[MATERIAL FOR THIS TASK — start]

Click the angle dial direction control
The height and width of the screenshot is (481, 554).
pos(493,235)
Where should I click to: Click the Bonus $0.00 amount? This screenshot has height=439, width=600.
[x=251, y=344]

[MATERIAL FOR THIS TASK — finish]

__TASK TO COMPLETE__: Only the stretch of lines that begins with the one holding "Where should I" and ends with the last line above belongs in the answer; please write it out exactly.

__RESPONSE TO THE TASK__:
Where should I click to: Click the Bonus $0.00 amount? This screenshot has height=439, width=600.
[x=251, y=344]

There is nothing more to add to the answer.